Why is my roof leaking but the stain isn't under any obvious damage?

Because water travels. It enters at a breach — often flashing or an ice dam — then runs along the decking and rafters to the lowest gap before it drips into finished space, sometimes several feet away. That's why tracing a leak means following the water uphill from the stain to the real entry point, and why patching directly above the stain usually fails.

What causes leaks specifically in Rochester winters?

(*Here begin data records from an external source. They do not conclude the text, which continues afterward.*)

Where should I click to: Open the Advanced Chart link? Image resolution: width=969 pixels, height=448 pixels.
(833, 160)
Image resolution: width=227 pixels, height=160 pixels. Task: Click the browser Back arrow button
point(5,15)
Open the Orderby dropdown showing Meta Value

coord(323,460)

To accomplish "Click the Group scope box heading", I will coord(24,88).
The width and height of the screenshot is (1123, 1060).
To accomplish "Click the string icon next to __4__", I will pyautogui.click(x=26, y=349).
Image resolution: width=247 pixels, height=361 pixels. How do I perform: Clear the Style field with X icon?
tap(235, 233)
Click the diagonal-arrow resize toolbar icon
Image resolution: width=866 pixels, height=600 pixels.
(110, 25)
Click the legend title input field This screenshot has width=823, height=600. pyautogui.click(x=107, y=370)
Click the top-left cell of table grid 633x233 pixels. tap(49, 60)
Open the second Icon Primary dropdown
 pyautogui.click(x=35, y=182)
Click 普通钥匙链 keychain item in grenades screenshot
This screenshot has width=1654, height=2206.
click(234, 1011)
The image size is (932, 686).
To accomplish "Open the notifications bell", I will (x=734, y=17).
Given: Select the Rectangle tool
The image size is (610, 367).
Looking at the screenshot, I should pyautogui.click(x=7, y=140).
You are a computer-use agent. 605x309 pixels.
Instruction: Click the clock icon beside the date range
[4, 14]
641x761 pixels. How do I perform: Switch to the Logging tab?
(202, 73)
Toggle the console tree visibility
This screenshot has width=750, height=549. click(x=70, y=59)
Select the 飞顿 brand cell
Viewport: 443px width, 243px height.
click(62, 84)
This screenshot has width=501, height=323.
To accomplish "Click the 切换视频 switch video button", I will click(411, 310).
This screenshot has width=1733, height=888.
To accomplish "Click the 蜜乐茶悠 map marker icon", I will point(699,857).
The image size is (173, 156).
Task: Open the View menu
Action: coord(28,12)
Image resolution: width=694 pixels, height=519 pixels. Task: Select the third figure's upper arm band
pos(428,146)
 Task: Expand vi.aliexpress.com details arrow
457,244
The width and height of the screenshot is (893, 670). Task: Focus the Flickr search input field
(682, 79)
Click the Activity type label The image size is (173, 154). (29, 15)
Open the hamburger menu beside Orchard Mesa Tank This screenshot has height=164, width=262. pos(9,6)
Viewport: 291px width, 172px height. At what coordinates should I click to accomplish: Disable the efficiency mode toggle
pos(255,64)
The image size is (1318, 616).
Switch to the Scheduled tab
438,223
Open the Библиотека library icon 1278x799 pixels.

Ice dams are the big one. Heat escaping into a poorly vented attic melts roof snow, which refreezes at the cold eaves and forms an ice ridge. Meltwater pools behind it and backs up under the shingles, which can't shed water flowing uphill. Ice-and-water shield at the eaves helps, but the lasting fix is correcting attic ventilation and insulation so the deck stays cold.

Is flashing really the most common leak source?

On most roofs, yes. Flashing seals the vulnerable transitions — chimneys, sidewalls, skylights, and vent pipes — and those joints fatigue first under freeze-thaw. Cracked pipe-boot gaskets, rusted step flashing, and split tar repairs are leading culprits. Because penetrations interrupt the shingle field and concentrate runoff, they demand careful detailing and are worth inspecting first when a leak appears.

Can I just seal the leak with roofing tar?

It's almost always a mistake. Tar over a stain's apparent spot rarely lands on the actual entry point, cracks under freeze-thaw within a season, and traps moisture against the decking while hiding the real flashing problem. It also makes a proper repair messier later. Leaks should be traced to their source and the failed detail rebuilt correctly rather than smeared over.

Does a single leak mean I need a whole new roof?

Not necessarily. An isolated flashing failure or a wind-lifted shingle on an otherwise sound roof is a repair. But recurring leaks in different spots, ice-dam leaks every winter, or any leak on a roof past 20 years suggest the system is failing rather than one detail. An inspection tells you which situation you're in before you commit to a repair or a replacement.